A new survey indicates employers are watching their employees' healthcare spending in an effort to hold down rising healthcare costs.
Survey results released Monday by Mercer indicate employers are exploring new ways to improve compliance with regimens prescribed for employees - for example, by actively encouraging members to use generic drugs and mail-order plans.
The study by Mercer, a New York-based consulting company, also found that companies are looking at using innovative techniques to improve drug therapy compliance as a way to control total health plan spending.
"Employers and their pharmacy benefit managers have made significant changes, such as moving from an open formulary to a tiered structure, or increasing the percentage of drug expenditures paid by members," said Lisa Zeitel, senior consultant and co-leader of Mercer's managed pharmacy business.

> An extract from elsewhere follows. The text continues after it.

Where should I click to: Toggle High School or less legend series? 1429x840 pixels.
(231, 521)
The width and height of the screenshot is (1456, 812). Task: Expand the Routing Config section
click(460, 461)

"Our survey indicates that many employers have achieved as high a level of member cost-share as they deem appropriate - for now - and are exploring other ways to manage costs," she added. "This presents new challenges, especially in the management of highly expensive specialty drugs."
Mercer's study said prescription drug benefit costs rose 9.3 percent among large employers in 2007, while overall medical costs rose 5.1 percent.
Most employers use tiered copayments for prescription drug benefits. The most common arrangement is a three-tiered arrangement, where the insured pays increasingly larger copayments for generic, formulary brand-name and non-formulary brand-name drugs. Large employers are even moving to plans with four and five tiers, Mercer said.
More than a fifth of all large employers, and nearly half of those with 20,000 or more employees, require co-insurance for one or more drug categories, which serves to increase consumers' stakes in shopping for and getting involved in monitoring healthcare expenditures.
Employers feel the use of generic drugs provides an opportunity to lower costs. To encourage the use of generics, some employers are requiring members to pay the difference in cost between a brand-name drug and a generic, in addition to the generic copay. About three-quarters of employers have such policies in place, and others plan to add them in the next two years.
A growing number of respondents - 45 percent in 2007 versus 34 percent in 2005 - say they have recently reviewed plan benefits and limits for specialty or biotech drugs. This trend is more prominent among larger employers
"Since there is such a large number of specialty products in the pipelines of drug manufacturers, employers are very concerned with how to manage this high-cost and rapidly expanding area of pharmaceuticals," said Peter Wickersham, senior consultant in Mercer's managed pharmacy business.
A newer trend among employers, that of providing financial incentives for members who maintain high levels of drug compliance, is being used by only a limited number of employers. And a smaller percentage of employers now waive or reduce copays for specific classes of drugs contingent on the member participating in a related disease management program.